Re: Cassandra Needs to Grow Up by Version Five!

Kyrylo Lebediev Tue, 20 Feb 2018 03:41:15 -0800

Agree with you, Daniel, regarding gaps in documentation.

---

At the same time I disagree with the folks who are complaining in this thread 
about some functionality like 'advanced backup' etc is missing out of the box.

We all live in the time where there are literally tons of open-source tools 
(automation, monitoring) and languages are available, also there are some 
really powerful SaaS solutions on the market which support C* (Datadog, for 
instance).

For example, while C* provides basic building blocks for anti-entropy repairs 
[I mean basic usage of 'nodetool repair' is not suitable for large production 
clusters], Reaper (many thanks to Spotify and TheLastPickle!) which uses this 
basic functionality solves the  task very well for real-world C* setups.

Something is missing  / could be improved in your opinion - we're in era of 
open-source.
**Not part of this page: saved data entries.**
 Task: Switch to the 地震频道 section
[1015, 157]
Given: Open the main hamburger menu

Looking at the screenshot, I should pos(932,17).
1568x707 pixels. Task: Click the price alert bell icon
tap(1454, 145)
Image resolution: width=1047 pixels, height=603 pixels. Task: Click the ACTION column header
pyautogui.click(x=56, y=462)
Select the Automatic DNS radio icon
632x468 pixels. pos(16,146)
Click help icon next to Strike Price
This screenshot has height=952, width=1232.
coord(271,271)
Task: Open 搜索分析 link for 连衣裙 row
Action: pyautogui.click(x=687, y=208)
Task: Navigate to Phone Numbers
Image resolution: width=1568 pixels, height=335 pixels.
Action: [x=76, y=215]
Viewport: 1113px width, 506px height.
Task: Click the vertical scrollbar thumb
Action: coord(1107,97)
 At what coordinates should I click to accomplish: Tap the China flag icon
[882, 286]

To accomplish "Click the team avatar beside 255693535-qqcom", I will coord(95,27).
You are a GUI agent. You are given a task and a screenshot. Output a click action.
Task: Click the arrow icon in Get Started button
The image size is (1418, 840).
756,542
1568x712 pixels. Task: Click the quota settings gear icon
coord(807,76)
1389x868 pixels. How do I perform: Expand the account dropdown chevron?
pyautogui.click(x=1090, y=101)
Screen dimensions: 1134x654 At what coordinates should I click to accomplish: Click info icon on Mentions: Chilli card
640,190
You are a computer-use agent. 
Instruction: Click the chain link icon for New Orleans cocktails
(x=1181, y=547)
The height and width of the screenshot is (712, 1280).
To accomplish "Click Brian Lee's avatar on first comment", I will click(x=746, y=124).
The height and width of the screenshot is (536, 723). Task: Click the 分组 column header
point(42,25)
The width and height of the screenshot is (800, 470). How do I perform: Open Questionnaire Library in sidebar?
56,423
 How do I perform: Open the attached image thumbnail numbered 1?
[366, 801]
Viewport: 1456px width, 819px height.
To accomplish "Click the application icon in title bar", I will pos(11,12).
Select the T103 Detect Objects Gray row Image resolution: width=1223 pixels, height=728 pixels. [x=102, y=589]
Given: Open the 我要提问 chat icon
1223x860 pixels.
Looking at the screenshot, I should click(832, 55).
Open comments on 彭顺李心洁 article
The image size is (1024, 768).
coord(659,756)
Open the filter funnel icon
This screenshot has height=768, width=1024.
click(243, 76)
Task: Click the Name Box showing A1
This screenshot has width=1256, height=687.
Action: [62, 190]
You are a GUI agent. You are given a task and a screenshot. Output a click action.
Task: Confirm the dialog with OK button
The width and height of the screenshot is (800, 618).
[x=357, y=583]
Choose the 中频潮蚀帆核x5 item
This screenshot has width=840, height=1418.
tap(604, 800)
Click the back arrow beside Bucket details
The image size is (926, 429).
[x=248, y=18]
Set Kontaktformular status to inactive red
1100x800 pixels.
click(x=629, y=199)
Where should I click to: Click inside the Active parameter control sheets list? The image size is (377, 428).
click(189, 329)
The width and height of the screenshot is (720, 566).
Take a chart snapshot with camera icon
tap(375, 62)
Create your own tool, let's say for C* backups automation using 
EBS snapshots, and upload it on GitHub.

C* is a DB-engine, not a fully-automated self-contained suite.
End-users are able to work on automation of routine [3rd party projects], 
meanwhile C* contributors may focus on core functionality.

--

Going back to documentation topic, as far as I understand, DataStax is no 
longer main C* contributor  and is focused on own C*-based proprietary software 
[correct me smb if I'm wrong].

This has led us to the situation when development of C* is progressing (as far 
as I understand, work is done mainly by some large C* users having enough 
resources to contribute to the C* project to get the features they need), but 
there is no single company which has taken over actualization of C* 
documentation / Wiki.

Honestly, even DataStax's documentation is  too concise and  is missing a lot 
of important details.

[BTW, just've taken a look at https://cassandra.apache.org/doc/latest/ and it 
looks not that 'bad':  despite of TODOs it contains a lot of valuable 
information]

So, I feel the C* Community has to join efforts on enriching existing 
documentation / resurrection of Wiki [where can be placed howto's, information 
about 3rd party automations and integrations etc].

By the Community I mean all of us including myself.

Regards,

Kyrill

________________________________
From: Daniel Hölbling-Inzko <daniel.hoelbling-in...@bitmovin.com>
Sent: Tuesday, February 20, 2018 11:28:13 AM
To: user@cassandra.apache.org; James Briggs
Cc: d...@cassandra.apache.org
Subject: Re: Cassandra Needs to Grow Up by Version Five!

Hi,

I have to add my own two cents here as the main thing that keeps me from really 
running Cassandra is the amount of pain running it incurs.
Not so much because it's actually painful but because the tools are so 
different and the documentation and best practices are scattered across a dozen 
outdated DataStax articles and this mailing list etc.. We've been hesitant 
(although our use case is perfect for using Cassandra) to deploy Cassandra to 
any critical systems as even after a year of running it we still don't have the 
operational experience to confidently run critical systems with it.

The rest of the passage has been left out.